Weihnachten im hohen Norden
Jeder weiß, dass der Weihnachtsmann aus Finnland kommt, aber zu einem traditionellen finnischen Weihnachten gehört mehr als der Mann mit dem Rauschebart und seine Geschenke. Während der Festtage lassen die Finnen es ruhig angehen und genießen die Gesellschaft ihrer Lieben.
Die Natur spielt bei einem echten finnischen Weihnachtsfest eine große Rolle. Tief verschneite Landschaften in der Dunkelheit, nur von den Sternen am Himmel und Eislaternen in Hofeinfahrten beleuchtet, stimmen auf gemütliche Festtage ein.
Wie für die meisten Menschen beginnt auch für die Finnen die Weihnachtsplanung mit der Klärung einer elementaren Frage: Wo verbringen wir die Festtage? Häufig natürlich zu Hause, aber manchmal muss das Ganze etwas aufgemöbelt werden, und dann mietet man ein Haus oder eine Hütte auf dem Land.
Reichliches Festmahl
Natürlich spielt das Essen auch bei einem finnischen Weihnachtsfest eine wichtige Rolle.

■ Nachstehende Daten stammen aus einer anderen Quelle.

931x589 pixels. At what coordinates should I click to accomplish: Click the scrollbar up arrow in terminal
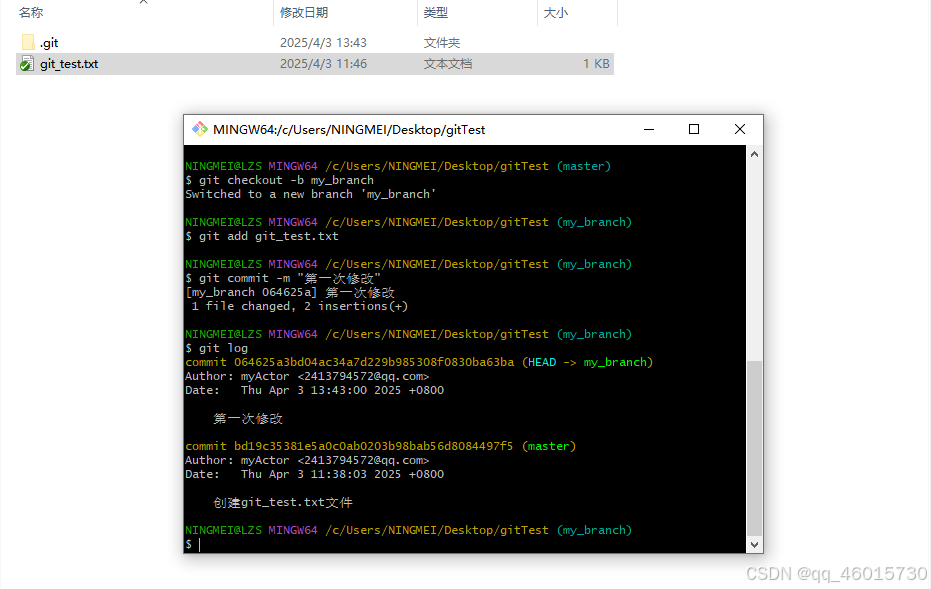pyautogui.click(x=754, y=153)
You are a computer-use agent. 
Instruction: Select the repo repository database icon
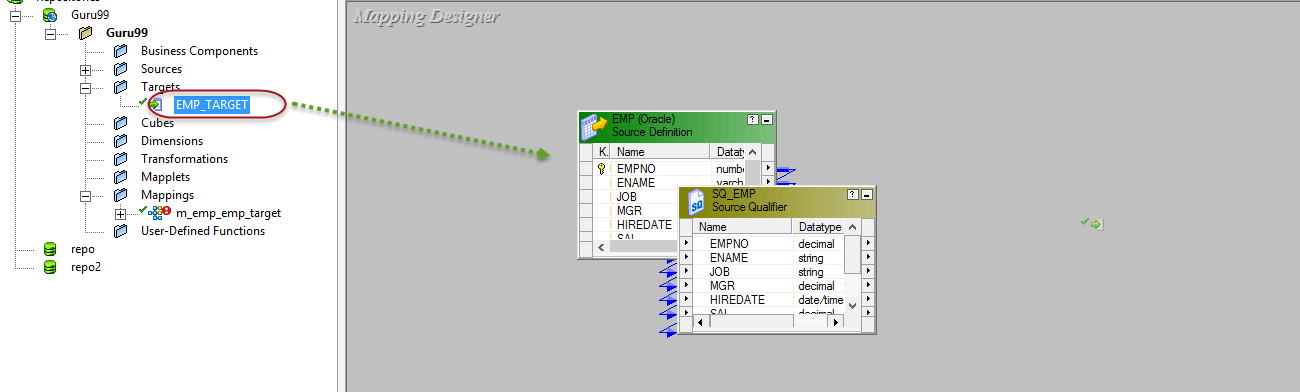coord(50,249)
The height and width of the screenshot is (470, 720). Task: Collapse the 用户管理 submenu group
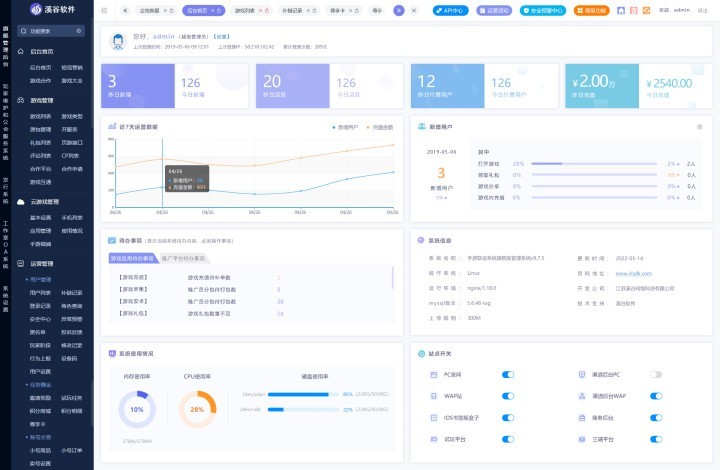click(x=41, y=279)
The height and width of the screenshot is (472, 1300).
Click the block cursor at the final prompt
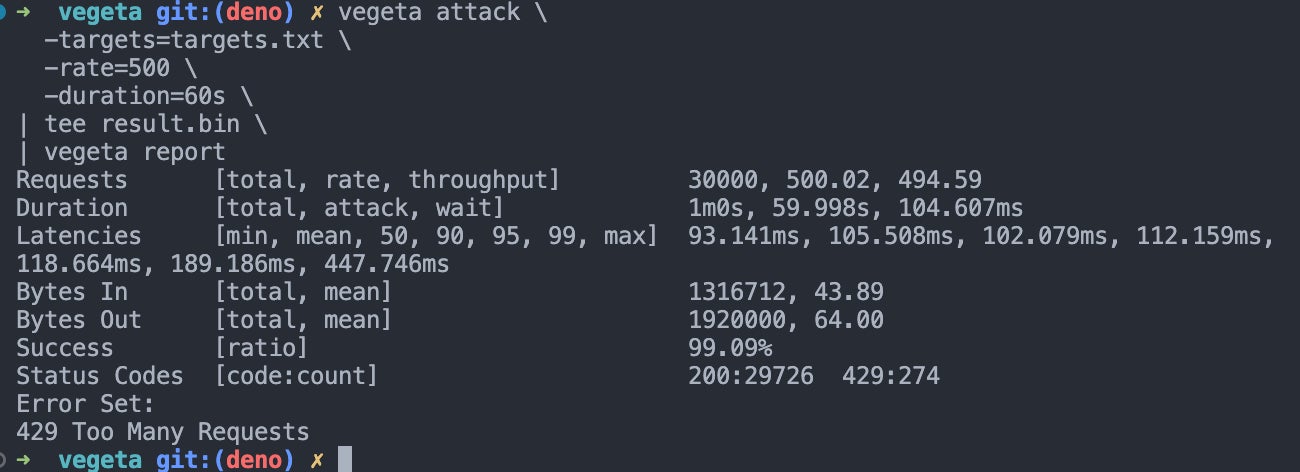(x=344, y=460)
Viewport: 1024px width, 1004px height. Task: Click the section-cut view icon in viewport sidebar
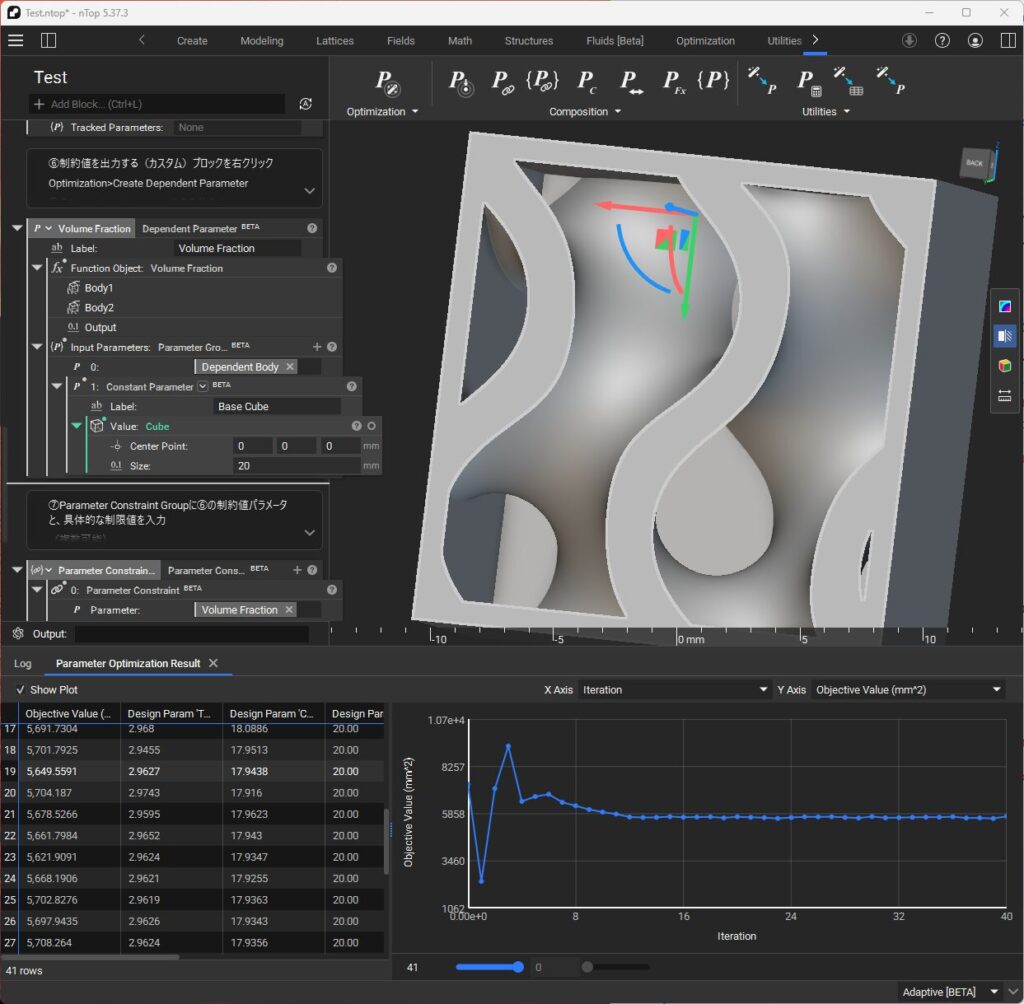[1005, 336]
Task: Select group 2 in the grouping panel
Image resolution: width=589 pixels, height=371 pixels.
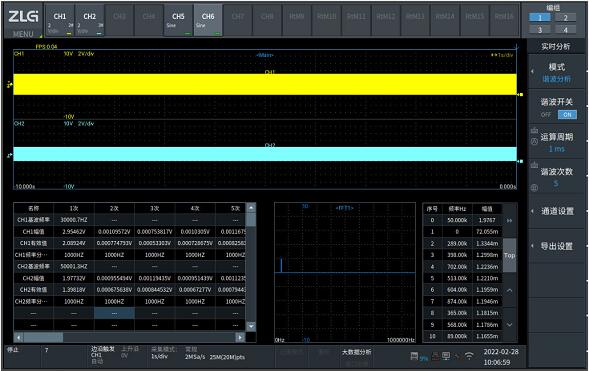Action: coord(565,18)
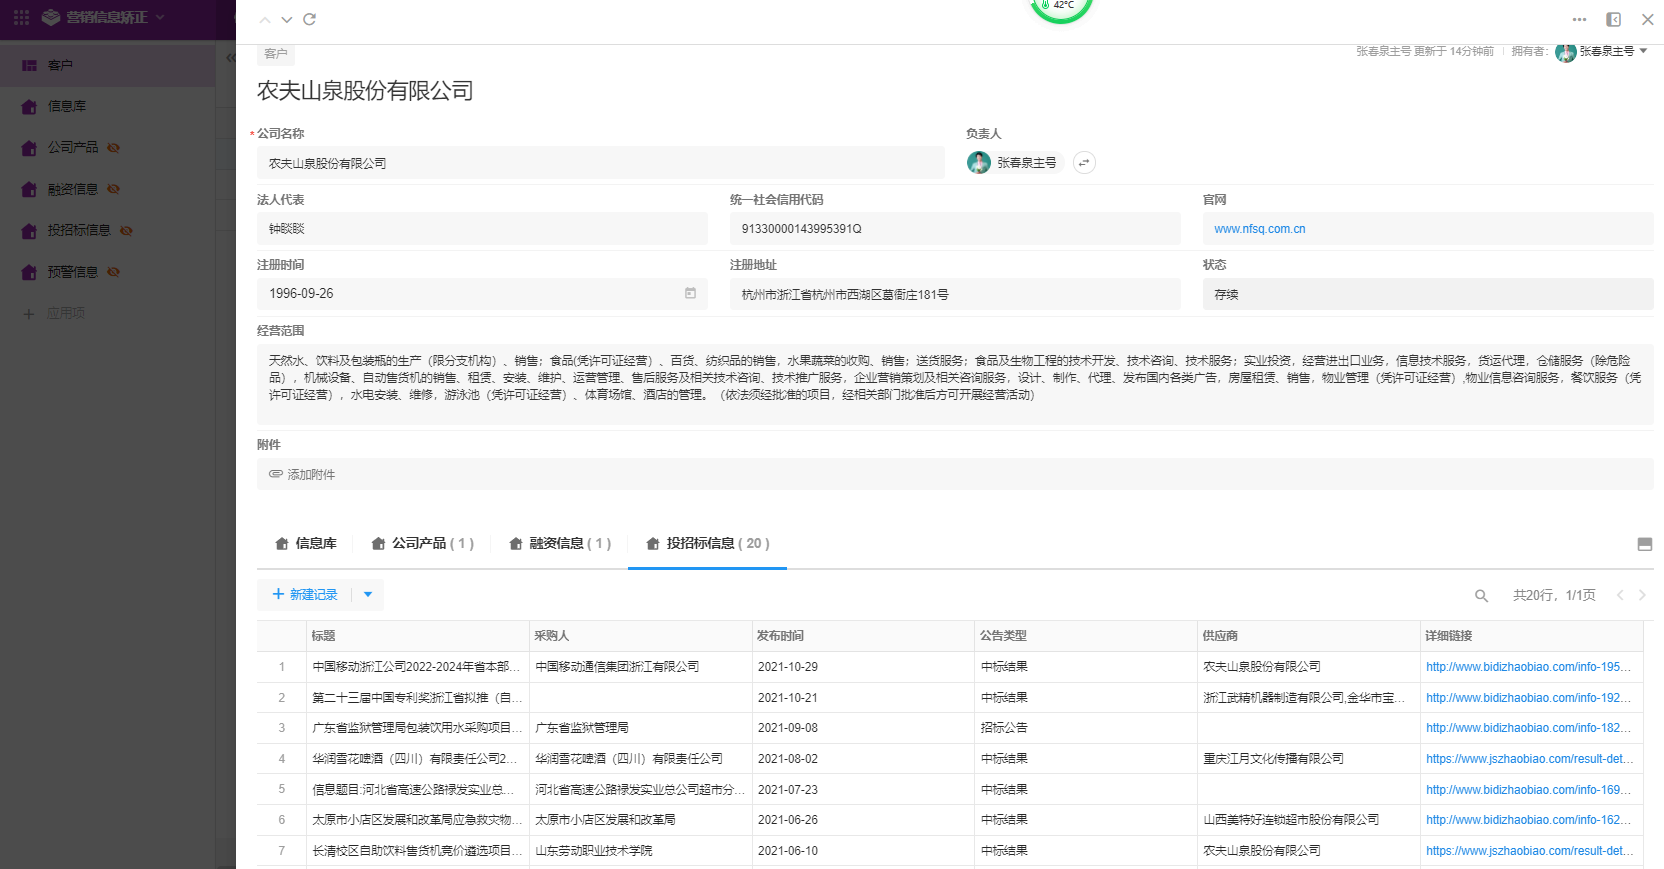Screen dimensions: 1664x869
Task: Expand the dropdown arrow next to 新建记录
Action: (368, 595)
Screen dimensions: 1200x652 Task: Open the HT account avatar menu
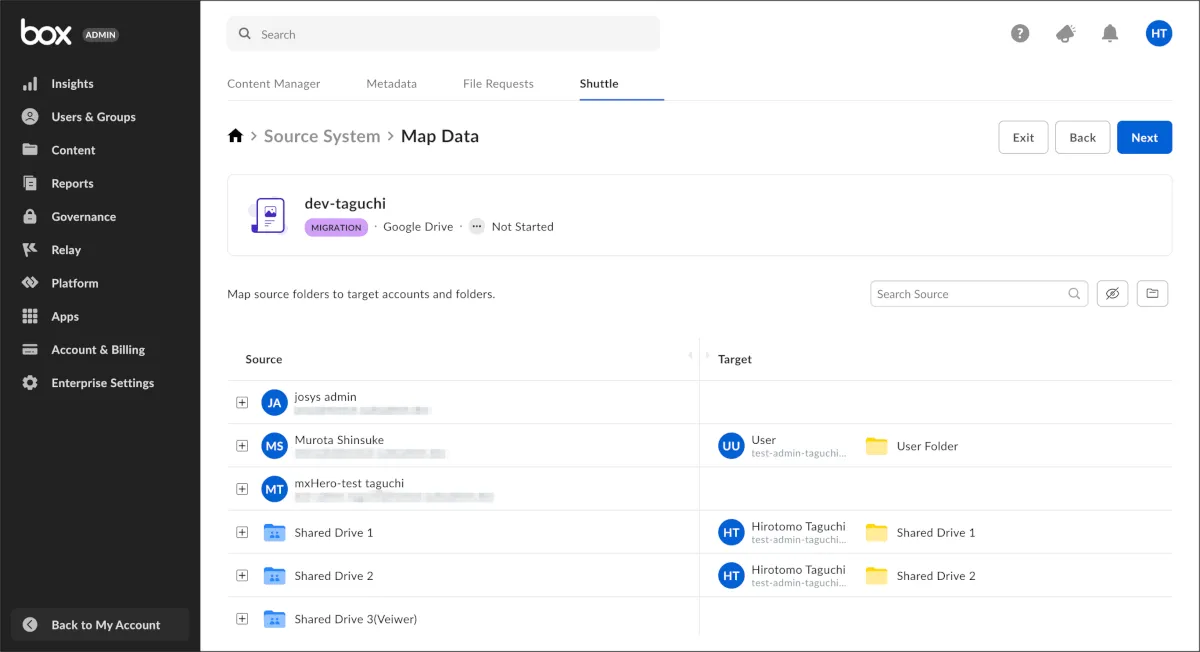tap(1159, 33)
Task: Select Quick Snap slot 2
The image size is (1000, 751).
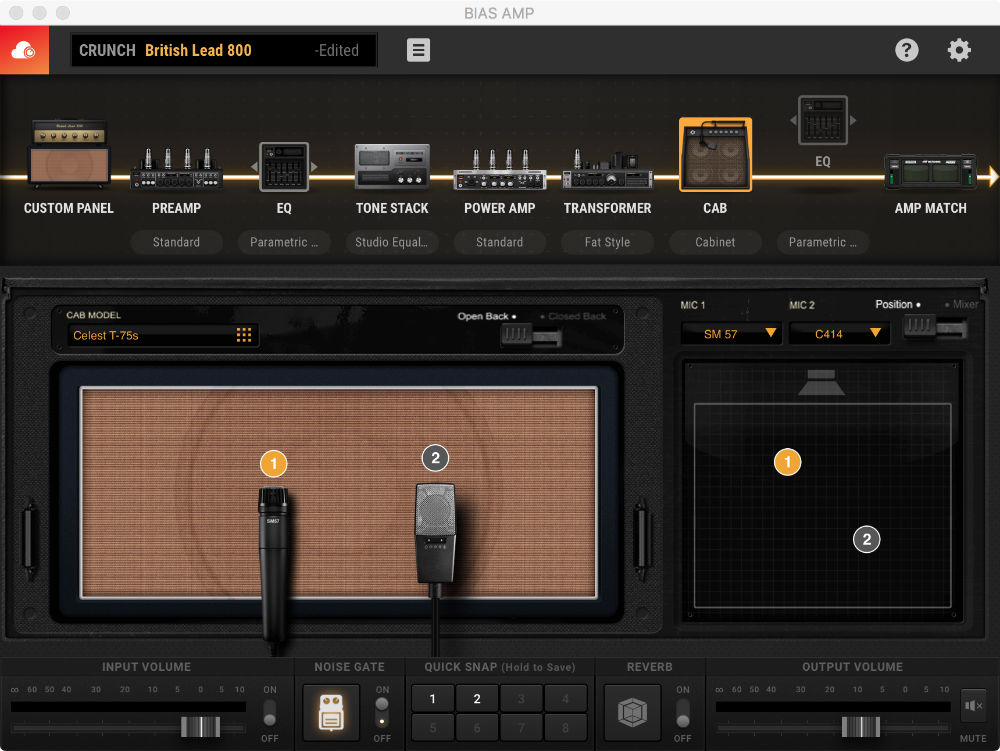Action: point(476,698)
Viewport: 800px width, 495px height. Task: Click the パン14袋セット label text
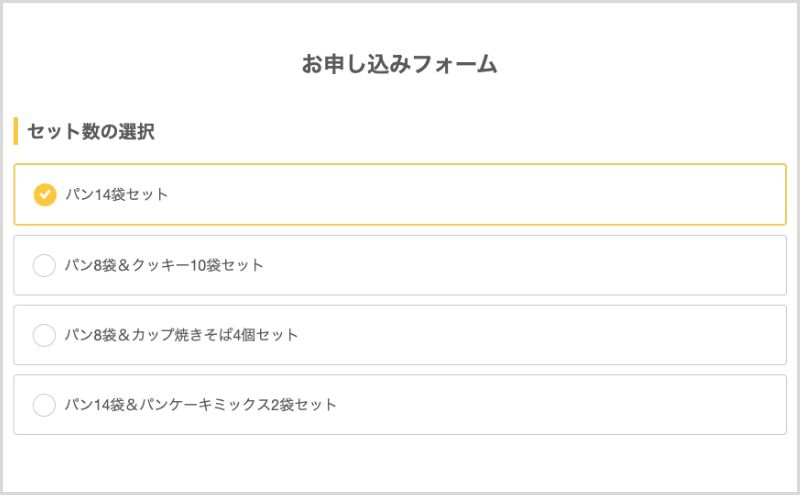[116, 194]
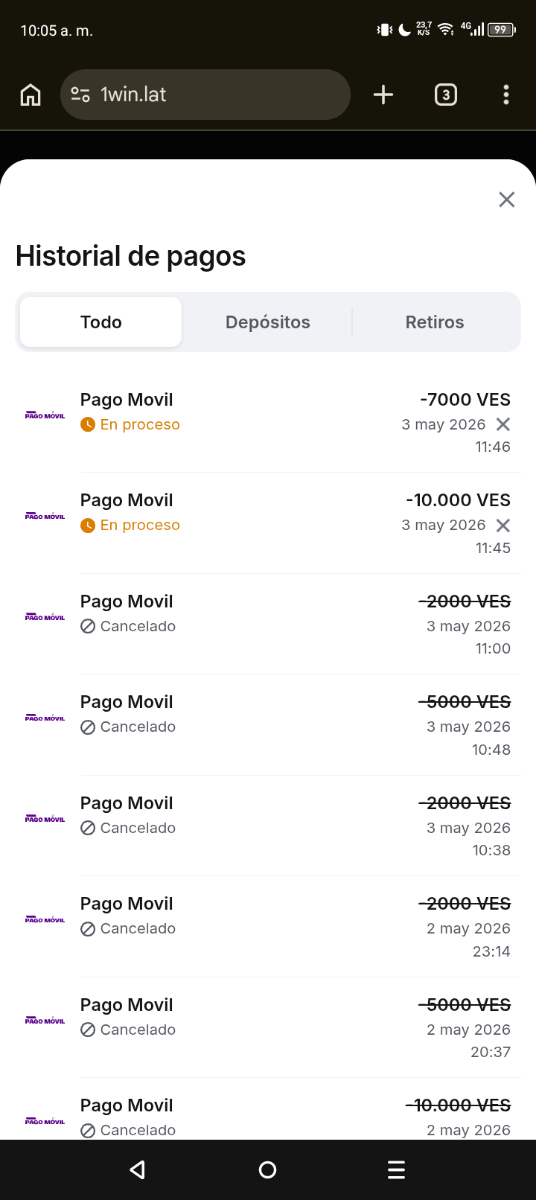Open the Android recent apps button

click(x=397, y=1170)
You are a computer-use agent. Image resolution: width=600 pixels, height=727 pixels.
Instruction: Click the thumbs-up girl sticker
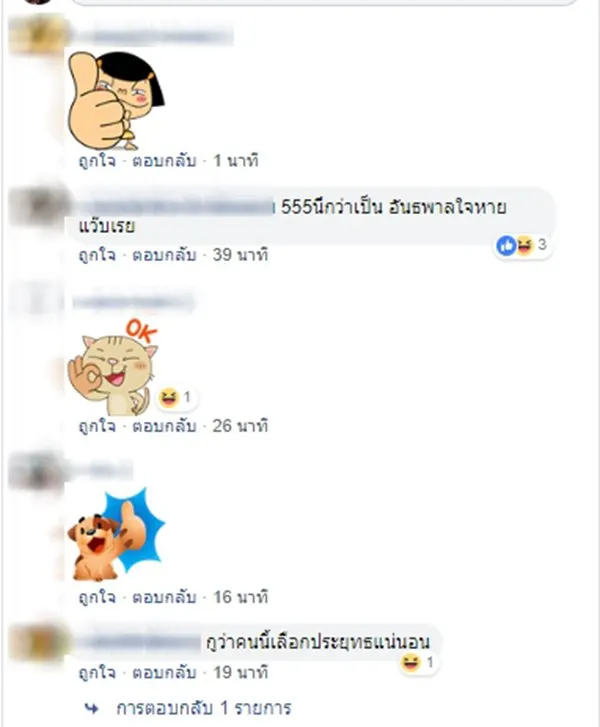(x=116, y=100)
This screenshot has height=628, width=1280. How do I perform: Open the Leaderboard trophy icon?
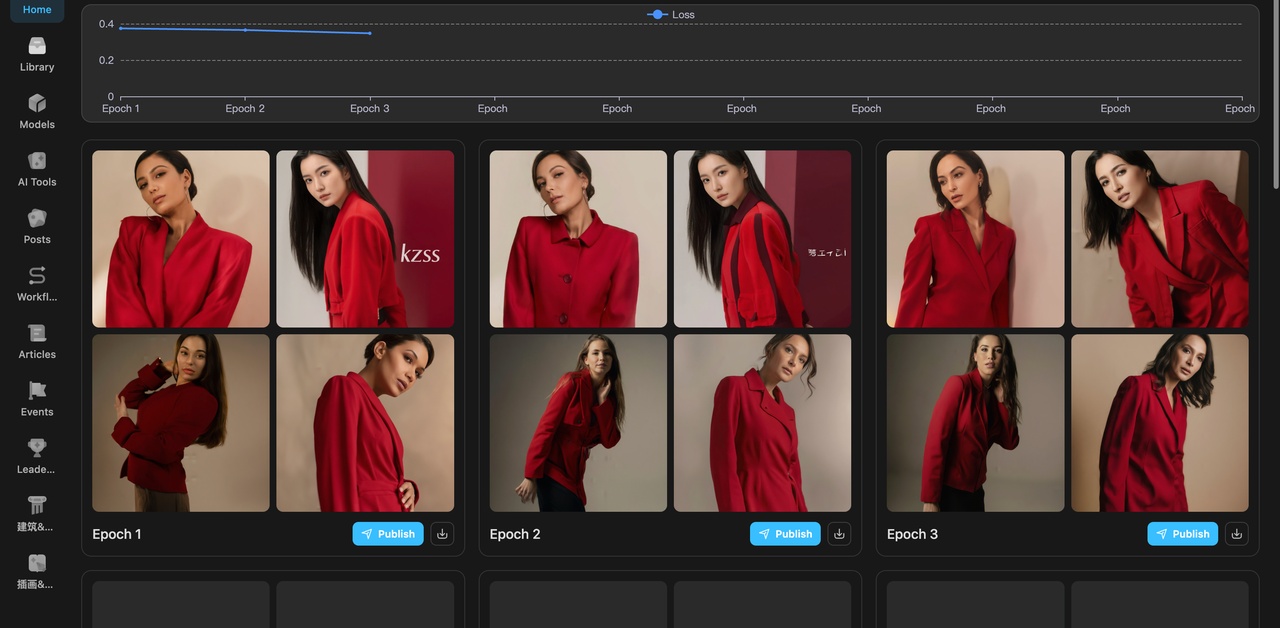[x=37, y=448]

Schweinebraten ist in den meisten Haushalten das Hauptgericht. Dazu serviert man Fisch verschiedenster Art, Aufläufe und Salate. Zum Frühstück wird gern Milchreis gegessen.
Pfefferkuchen und Schokolade sind traditionelle Weihnachtsleckereien. Nach ein paar Weihnachtsbieren singt man laut und fröhlich Weihnachtslieder.
Drei Festtage
In Finnland steht der heilige Abend im Mittelpunkt des Weihnachtsfestes, den dann kommt auch der Weihnachtsmann. Diesen Abend verbringt man im Kreise der Familie, man schmückt den Baum, trinkt „Glögi“ (Glühwein) und betreibt das finnische Lieblingshobby: man besucht die Sauna. Für viele ist der Besuch einer Christmette Tradition.
Während man den Heiligabend gern mit engen Verwandten verbringt, besucht man am Weihnachtstag Freunde und verzehrt die Reste des Weihnachtsmahls. Am zweiten Weihnachtsfeiertag machen viele sich in ausgelassener Partystimmung auf den Weg in Bars und Clubs.